Ferro da stiro con carbone

“Mitt du carvìun a ru fjìarr ch’aja sctirìa” (metti due carboni nel ferro che devo stirare)

E allora cominciava un bel gioco per noi bambine, un gioco che ci piaceva perché somigliava al dondolio dell’altalena. Il ferro ben chiuso altrimenti i carboni sarebbero volati via, iniziavamo a farlo dondolare a destra e a sinistra con un gesto ampio che somigliava a una danza ed era come se avessimo in testa il ritmo preciso del pendolo. Il movimento favoriva l’ingresso dell’aria dai fori laterali, la poca brace messa sul fondo rendeva incandescenti i carboni soprastanti e in men che non si dica il ferro era pronto per stirare. Dispiaceva interrompere quel domdolio, se fosse durato a lungo il carbone si sarebbe consumato troppo.

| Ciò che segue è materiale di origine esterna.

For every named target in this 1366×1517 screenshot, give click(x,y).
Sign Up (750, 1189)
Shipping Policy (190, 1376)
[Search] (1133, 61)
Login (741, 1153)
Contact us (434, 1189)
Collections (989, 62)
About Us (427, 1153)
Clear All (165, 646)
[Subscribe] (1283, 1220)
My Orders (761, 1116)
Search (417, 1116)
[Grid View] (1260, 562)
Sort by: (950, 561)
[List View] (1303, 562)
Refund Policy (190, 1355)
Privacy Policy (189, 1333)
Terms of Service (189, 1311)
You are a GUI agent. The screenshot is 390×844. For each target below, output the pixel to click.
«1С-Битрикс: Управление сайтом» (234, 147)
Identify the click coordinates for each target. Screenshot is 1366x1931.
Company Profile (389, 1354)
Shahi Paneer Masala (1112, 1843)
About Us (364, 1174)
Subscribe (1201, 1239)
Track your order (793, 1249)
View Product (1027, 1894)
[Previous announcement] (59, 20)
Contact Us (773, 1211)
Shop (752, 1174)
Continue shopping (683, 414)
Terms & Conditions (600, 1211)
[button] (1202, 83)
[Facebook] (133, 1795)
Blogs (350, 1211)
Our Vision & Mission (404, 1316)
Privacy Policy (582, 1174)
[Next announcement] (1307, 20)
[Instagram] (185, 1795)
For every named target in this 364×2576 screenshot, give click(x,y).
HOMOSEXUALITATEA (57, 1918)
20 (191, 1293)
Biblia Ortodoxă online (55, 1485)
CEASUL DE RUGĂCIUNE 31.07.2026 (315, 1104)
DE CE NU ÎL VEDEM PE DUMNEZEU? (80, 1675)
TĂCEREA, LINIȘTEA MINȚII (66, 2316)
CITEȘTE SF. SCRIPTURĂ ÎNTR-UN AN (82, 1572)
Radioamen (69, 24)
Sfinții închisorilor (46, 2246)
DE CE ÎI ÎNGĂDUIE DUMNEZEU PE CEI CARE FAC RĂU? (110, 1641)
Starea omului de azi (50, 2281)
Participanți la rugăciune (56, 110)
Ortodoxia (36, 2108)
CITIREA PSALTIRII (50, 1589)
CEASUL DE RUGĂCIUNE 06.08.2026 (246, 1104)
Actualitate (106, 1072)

Ad ogni azione corrisponde una reazione uguale e contraria, dice una legge della fisica: il braccio che compiva l’operazione sentiva la forza centrifuga del ferro e la persona si deliziava nel sentirselo tirare via. Anzi, per accentuare la sensazione di piacere, ci divertivamo ad aumentare l’ampiezza dell’oscillazione, innescando una gara con noi stessi per superare l’ampiezza della volta precedente sfidando la legge di gravità.

Era un gioco che piaceva molto ai bambini che, all’invito della mamma, non dicevano mai di no.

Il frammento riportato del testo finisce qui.